La plupart coûtent moins de 100 000 $. Elles consomment peu d’énergie et optimisent l’espace pour offrir l’essentiel sur 500 à 700 pi2, parfois avec plusieurs chambres. «L’avenir est là-dedans. L’immobilier est trop cher», dit Mme Dumais.

Le village de minimaisons a attiré des milliers de curieux depuis jeudi au salon Expohabitation au Stade olympique de Montréal. Celle-ci, construite en vinyle et en imitation de bois, s’étale sur 486 pi2 et coûte 90 000 $ tout équipée, patio inclus.
Photo Le Journal de Montréal, Baptiste Zapirain

Jeunes séduits

Les «tiny house» intéressent les 45-70 ans, confirme Nathalie Ouellet, propriétaire de Go-VR, qui a reçu des centaines de demandes de clients en un an.

Chez Maisons Confort Design, le président Sylvain Nadeau dit avoir déjà vendu une vingtaine de micromaisons.

À Lantier, au nord de Sainte-Agathe dans les Laurentides, Habitat Multi Générations prépare un quartier dédié. Déjà 34 terrains sont vendus.

Il faut dire que plusieurs jeunes sont eux aussi prêts à se tourner vers une minimaison pour devenir propriétaires.

Maxime Robillard, 27 ans, va s’installer à Lantier dans 480 pi2, avec un balcon presque aussi grand. La maison et le terrain valent à eux deux environ 100 000 $.

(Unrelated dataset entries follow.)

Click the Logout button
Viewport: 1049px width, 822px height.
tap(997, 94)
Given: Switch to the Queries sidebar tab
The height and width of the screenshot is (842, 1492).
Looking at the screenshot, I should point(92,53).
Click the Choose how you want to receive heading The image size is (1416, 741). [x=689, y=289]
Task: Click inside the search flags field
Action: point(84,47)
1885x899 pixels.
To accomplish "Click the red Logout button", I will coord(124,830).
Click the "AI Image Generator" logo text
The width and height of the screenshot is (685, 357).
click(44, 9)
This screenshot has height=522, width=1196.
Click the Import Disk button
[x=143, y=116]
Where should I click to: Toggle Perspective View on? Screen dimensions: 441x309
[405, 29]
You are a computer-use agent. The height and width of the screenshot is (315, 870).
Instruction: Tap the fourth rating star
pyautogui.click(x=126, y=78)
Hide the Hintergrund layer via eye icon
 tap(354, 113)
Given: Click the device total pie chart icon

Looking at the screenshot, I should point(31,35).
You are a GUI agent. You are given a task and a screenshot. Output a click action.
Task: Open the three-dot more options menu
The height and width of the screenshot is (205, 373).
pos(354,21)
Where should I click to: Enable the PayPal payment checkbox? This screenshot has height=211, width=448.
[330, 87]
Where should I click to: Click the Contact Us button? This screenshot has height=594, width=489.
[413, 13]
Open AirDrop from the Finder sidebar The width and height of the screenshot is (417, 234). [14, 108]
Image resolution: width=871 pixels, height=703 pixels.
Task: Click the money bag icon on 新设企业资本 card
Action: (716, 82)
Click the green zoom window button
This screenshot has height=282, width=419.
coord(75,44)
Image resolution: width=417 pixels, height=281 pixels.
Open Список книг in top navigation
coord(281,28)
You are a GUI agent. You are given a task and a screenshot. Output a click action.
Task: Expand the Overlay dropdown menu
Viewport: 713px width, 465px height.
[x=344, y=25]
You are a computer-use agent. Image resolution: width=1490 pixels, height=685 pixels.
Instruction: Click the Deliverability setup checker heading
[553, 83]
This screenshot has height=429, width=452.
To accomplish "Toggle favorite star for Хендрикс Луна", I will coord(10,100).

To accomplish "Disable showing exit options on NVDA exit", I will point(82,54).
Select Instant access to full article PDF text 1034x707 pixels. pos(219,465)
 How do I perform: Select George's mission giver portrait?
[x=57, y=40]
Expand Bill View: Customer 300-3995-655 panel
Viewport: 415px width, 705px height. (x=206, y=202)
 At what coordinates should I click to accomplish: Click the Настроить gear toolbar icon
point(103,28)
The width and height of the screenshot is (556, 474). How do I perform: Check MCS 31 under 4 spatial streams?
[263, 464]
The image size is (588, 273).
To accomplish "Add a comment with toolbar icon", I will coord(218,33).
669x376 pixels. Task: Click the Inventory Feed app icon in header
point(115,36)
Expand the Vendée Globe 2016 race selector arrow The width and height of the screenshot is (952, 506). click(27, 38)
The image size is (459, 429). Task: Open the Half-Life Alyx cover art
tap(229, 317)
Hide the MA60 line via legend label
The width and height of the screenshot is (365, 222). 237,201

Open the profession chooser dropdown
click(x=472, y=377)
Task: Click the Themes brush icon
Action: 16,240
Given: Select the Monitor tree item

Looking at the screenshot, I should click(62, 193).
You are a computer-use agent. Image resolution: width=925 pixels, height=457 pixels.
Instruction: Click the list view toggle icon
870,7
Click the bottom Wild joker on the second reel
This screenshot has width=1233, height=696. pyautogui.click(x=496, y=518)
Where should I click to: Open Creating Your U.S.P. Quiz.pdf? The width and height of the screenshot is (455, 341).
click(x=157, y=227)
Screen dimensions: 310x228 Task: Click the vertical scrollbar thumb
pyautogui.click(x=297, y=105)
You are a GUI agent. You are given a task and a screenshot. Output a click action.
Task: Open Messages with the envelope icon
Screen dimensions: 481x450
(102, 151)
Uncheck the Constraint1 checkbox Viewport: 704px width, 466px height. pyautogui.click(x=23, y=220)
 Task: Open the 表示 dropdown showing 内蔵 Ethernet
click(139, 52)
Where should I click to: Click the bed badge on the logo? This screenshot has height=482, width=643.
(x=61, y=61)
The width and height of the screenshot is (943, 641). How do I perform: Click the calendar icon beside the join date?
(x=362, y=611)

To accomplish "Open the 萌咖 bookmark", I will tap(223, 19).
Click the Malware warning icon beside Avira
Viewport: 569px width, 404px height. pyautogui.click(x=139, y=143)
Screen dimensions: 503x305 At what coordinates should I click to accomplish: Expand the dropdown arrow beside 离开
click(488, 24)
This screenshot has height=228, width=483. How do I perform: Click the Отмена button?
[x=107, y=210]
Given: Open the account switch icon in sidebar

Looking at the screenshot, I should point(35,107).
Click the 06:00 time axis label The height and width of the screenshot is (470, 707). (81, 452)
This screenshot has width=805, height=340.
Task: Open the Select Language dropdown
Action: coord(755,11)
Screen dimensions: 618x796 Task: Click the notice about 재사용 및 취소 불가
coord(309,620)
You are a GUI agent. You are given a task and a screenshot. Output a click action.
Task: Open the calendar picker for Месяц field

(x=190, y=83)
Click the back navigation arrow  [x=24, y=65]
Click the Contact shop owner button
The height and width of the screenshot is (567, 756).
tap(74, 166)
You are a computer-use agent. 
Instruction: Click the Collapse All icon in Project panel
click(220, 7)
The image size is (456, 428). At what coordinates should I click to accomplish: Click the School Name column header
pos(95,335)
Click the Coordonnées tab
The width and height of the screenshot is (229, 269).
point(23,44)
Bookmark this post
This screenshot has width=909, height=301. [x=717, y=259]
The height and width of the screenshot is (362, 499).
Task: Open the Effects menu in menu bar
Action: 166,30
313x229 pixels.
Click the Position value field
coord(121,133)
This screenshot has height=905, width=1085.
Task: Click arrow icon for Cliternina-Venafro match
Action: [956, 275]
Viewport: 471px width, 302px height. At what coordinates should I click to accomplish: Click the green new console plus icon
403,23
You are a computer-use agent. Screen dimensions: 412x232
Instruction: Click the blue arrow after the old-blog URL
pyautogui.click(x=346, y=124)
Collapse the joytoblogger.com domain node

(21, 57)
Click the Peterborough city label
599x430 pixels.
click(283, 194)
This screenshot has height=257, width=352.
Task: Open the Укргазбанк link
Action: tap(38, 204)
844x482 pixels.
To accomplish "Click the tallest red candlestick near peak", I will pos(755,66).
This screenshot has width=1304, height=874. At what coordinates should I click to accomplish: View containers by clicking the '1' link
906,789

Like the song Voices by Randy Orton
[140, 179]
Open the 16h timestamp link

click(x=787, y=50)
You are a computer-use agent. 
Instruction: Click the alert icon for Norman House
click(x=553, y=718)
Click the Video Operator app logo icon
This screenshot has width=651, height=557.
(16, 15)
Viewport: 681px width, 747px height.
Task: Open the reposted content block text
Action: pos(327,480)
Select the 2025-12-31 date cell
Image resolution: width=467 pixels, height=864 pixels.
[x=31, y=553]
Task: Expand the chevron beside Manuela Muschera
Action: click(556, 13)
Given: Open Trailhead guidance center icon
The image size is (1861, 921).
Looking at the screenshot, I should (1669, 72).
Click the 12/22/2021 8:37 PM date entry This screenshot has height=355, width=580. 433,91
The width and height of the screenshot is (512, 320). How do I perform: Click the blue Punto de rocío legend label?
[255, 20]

«C’est ma première maison. Je n’achèterais pas autre chose que ça», dit-il.

 

Le village de minimaisons a attiré des milliers de curieux depuis jeudi au salon Expohabitation au Stade olympique de Montréal. Celle-ci, construite en vinyle et en imitation de bois, s’étale sur 486 pi2 et coûte 90 000 $ tout équipée, patio inclus.
Photo Le Journal de Montréal, Baptiste Zapirain

Faibles taxes

Mais le problème des micromaisons est que la plupart des villes du Québec n’en veulent pas, se désolent Nathalie Ouellet de Go-VR et Sylvain Nadeau d’Habitat Multi Générations. Le nerf de la guerre semble être surtout l’argent.

«Les maires trouvent qu’elles demandent autant de services à fournir, mais rapportent moins de taxe», rapporte le maire de Lantier, Richard Forget.

Sa ville de 850 habitants a été la première au Québec à autoriser les mini-maisons il y a un an et demi.

Depuis, quelques rares villes comme Sainte-Béatrix, Sainte-Adèle, Saint-Liguori ou La Sarre en accueillent.

«Oui, ça rapporte moins de taxes, car ce sont des maisons plus petites. Mais on attire une population active, plus jeune et dynamique», dit M. Forget.

«Et un 4 1/2 à 500 $ par mois, essayez de trouver ça aujourd’hui», ajoute-t-il.